* [Aim of the task] Could you copy, word for word, the part of the court opinion below that runs from "March 18, 1952." up to and including "appearance by respondent."?

* [Passage given]
_ _ _ _ _

St. Louis Court of Appeals, Missouri
Mar 18, 1952
247 S.W.2d 351 (Mo. Ct. App. 1952)

Opinion

No. 28399.

March 18, 1952.

APPEAL FROM THE CIRCUIT COURT, ST. LOUIS COUNTY, AMANDUS BRACKMAN, J.

Louis L. Hicks and Chas. M. Shaw, Clayton, for appellant.

No appearance by respondent.


One Dorothy McDonald Bradley was brought to trial in the Circuit Court of St. Louis County upon an information charging her with the offense of grand larceny. Upon a trial of the case, the jury returned a verdict finding her guilty of petit larceny and assessing her punishment at imprisonment in the county jail for a term of one year.

Notwithstanding the verdict which had expressly found her guilty of petit larceny, judgment was entered on March 7, 1951, that for her offense of grand larceny she should be committed to the county jail for a term of one year.

Thereafter she appealed to this court, where she contends that the judgment was void and could not be changed or modified by the trial court.

After the transfer of the case to this court, and before argument and submission, the lower court, on application of the prosecuting attorney, entered an order on December 7, 1951, that the judgment be corrected and amended nunc pro tunc so as to recite that for her offense of petit larceny defendant should be committed to the county jail for a term of one year. A certified copy of such order was thereupon filed in this court.

Even though at the time the appeal was taken the judgment indicated on its face that the conviction had been for the offense of grand larceny, there would still appear to be no doubt that appellate jurisdiction is in this court.

In determining where appellate jurisdiction lies, recourse must be had, not alone to the judgment appealed from, but to the entire record of the lower court.

_ _ _ _ _

* [Entries shown]
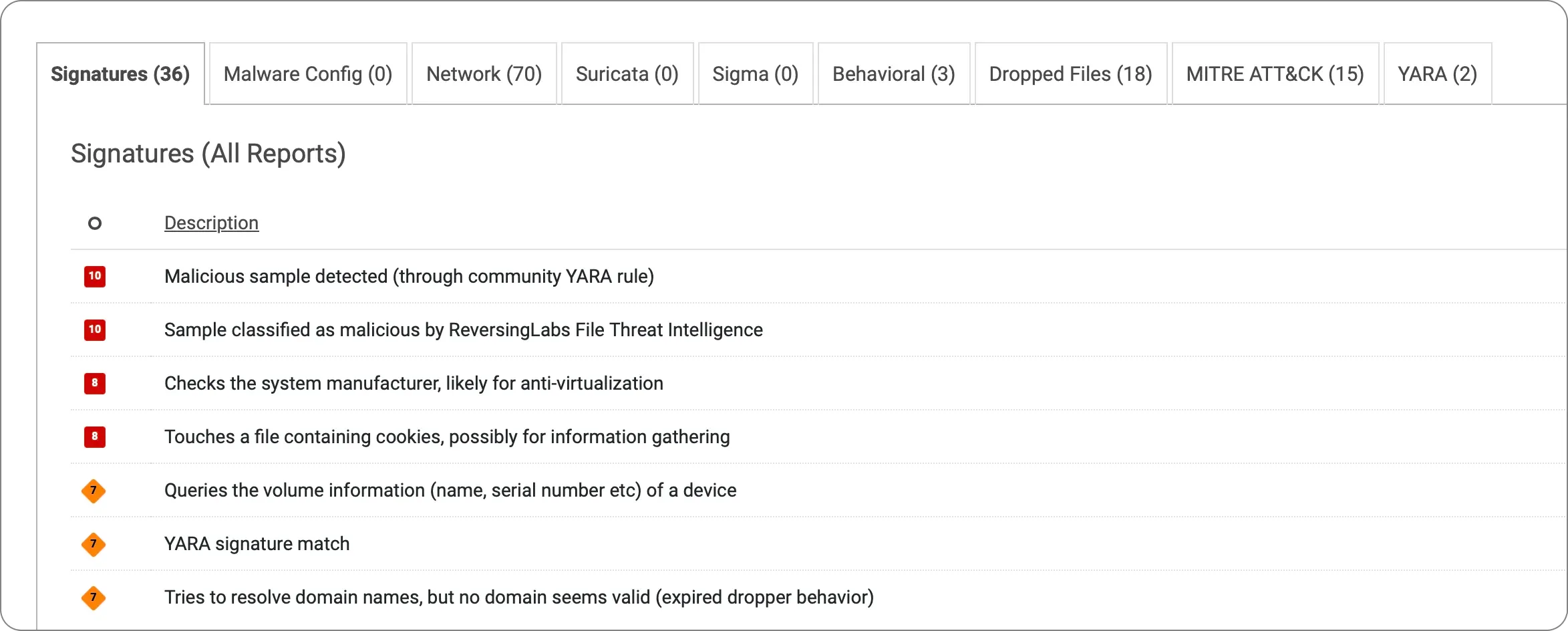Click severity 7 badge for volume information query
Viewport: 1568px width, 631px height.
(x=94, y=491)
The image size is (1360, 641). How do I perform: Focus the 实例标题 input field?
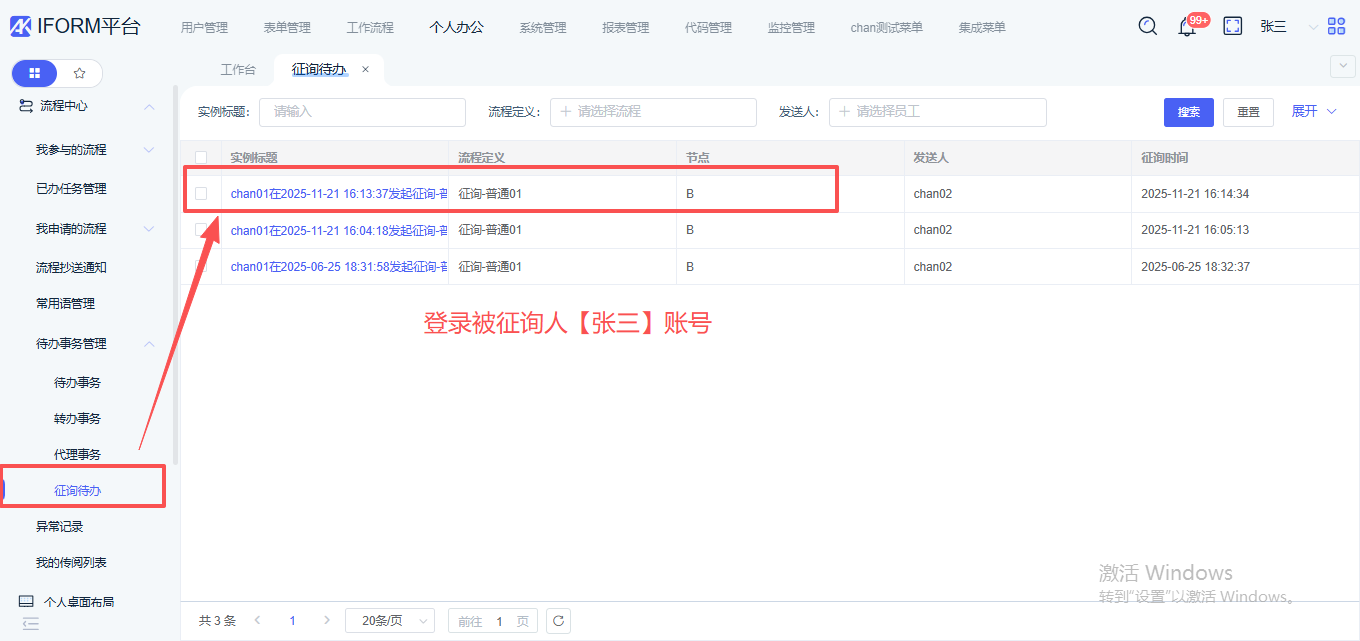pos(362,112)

_ _ _ _ _

* [Response]
March 18, 1952.

APPEAL FROM THE CIRCUIT COURT, ST. LOUIS COUNTY, AMANDUS BRACKMAN, J.

Louis L. Hicks and Chas. M. Shaw, Clayton, for appellant.

No appearance by respondent.